Filming in Jordan, Villeneuve worried about the story’s violence. He wondered if the brutal scenes would be too raw for a crew that included Lebanese and Iraqis. “It was a huge responsibility to film those war scenes in front of people who had been in a war a few months ago,’’ he says.
“But they said, ‘No, for us it’s the opposite. It’s important that those sorts of stories are on the screen.’ ”
And after a screening in Beirut in March, he recalls, “a lot of people said to me that we should show this film to their children, to show them what they had been through. They said, ‘We never talk about this part of our history.
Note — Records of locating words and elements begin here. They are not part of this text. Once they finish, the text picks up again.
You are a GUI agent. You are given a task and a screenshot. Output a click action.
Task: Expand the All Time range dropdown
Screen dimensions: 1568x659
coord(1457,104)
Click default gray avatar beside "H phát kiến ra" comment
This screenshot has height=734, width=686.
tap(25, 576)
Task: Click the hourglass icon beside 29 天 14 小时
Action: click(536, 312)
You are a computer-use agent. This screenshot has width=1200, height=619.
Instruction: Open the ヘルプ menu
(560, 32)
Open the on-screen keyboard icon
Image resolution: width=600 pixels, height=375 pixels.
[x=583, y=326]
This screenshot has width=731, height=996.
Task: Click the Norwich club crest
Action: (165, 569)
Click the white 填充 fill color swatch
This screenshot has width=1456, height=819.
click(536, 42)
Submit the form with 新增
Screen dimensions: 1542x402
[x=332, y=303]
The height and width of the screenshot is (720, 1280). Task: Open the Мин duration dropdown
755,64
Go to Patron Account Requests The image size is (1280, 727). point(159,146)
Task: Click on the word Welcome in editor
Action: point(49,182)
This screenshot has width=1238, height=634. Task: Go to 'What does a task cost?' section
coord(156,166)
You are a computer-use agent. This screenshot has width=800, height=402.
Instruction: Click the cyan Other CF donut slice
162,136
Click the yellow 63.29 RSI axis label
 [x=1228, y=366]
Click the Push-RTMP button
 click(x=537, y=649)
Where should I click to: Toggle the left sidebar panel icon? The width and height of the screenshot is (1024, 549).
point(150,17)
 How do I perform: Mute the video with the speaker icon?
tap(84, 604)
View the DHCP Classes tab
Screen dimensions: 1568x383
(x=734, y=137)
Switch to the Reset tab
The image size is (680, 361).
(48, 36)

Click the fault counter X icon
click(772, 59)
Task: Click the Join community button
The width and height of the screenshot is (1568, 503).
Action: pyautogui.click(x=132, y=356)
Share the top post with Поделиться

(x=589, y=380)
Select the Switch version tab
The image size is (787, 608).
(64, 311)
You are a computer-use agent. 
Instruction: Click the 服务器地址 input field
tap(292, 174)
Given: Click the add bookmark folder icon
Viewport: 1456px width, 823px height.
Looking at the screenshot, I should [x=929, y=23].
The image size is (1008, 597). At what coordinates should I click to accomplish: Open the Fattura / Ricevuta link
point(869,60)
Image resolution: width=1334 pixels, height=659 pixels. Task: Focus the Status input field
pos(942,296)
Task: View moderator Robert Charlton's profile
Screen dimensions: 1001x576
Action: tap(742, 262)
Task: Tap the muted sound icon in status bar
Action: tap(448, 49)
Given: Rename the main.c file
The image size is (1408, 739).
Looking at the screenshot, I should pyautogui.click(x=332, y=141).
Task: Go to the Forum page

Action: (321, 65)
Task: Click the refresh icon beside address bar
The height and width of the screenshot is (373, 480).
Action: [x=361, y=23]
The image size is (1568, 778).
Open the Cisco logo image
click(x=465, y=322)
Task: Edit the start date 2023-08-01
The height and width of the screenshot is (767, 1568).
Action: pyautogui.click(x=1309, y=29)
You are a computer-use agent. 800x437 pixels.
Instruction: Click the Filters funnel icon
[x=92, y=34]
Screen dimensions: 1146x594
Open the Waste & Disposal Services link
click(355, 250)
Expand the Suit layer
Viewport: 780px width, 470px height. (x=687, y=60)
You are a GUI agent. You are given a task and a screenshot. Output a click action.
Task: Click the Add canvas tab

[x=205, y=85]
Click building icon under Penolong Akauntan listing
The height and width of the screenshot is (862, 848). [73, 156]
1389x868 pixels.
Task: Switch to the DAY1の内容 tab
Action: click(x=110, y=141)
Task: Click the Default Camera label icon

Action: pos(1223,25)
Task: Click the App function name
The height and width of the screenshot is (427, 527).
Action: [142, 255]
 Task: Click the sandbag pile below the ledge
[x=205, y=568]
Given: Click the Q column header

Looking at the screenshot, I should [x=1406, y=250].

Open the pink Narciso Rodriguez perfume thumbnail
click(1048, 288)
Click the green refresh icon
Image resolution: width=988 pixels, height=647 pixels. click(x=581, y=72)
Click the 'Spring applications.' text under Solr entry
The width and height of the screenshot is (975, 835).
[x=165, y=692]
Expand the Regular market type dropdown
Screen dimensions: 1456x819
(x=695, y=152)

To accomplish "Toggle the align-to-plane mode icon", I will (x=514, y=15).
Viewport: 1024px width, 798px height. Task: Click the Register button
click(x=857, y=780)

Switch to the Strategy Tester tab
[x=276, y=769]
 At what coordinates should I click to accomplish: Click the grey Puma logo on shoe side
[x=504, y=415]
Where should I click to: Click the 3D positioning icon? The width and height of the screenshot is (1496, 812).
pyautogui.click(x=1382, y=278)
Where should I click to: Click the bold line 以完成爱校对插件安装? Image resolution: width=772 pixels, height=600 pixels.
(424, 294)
They teach history to the children up to 1975. After that, it’s a taboo era.’ ”
Confronting such taboos is clearly part of the project’s appeal to Villeneuve, whose previous movie, “Polytechnique,’’ dealt with the misogynistic gunman who killed 14 women at the University of Montreal in 1989. “It’s a very traumatic event that nobody wants to talk about in Quebec,’’ he says.
Although he calls “Polytechnique’’ and “Incendies’’ “very different,’’ both share the themes of anger and violence against women. “Those two films were quite tough to do,’’ Villeneuve notes. “I hate violence. My main relationship with violence is fear.’’
The filmmaker pauses over his corn-crab chowder. “I think I need a break now,’’ he muses.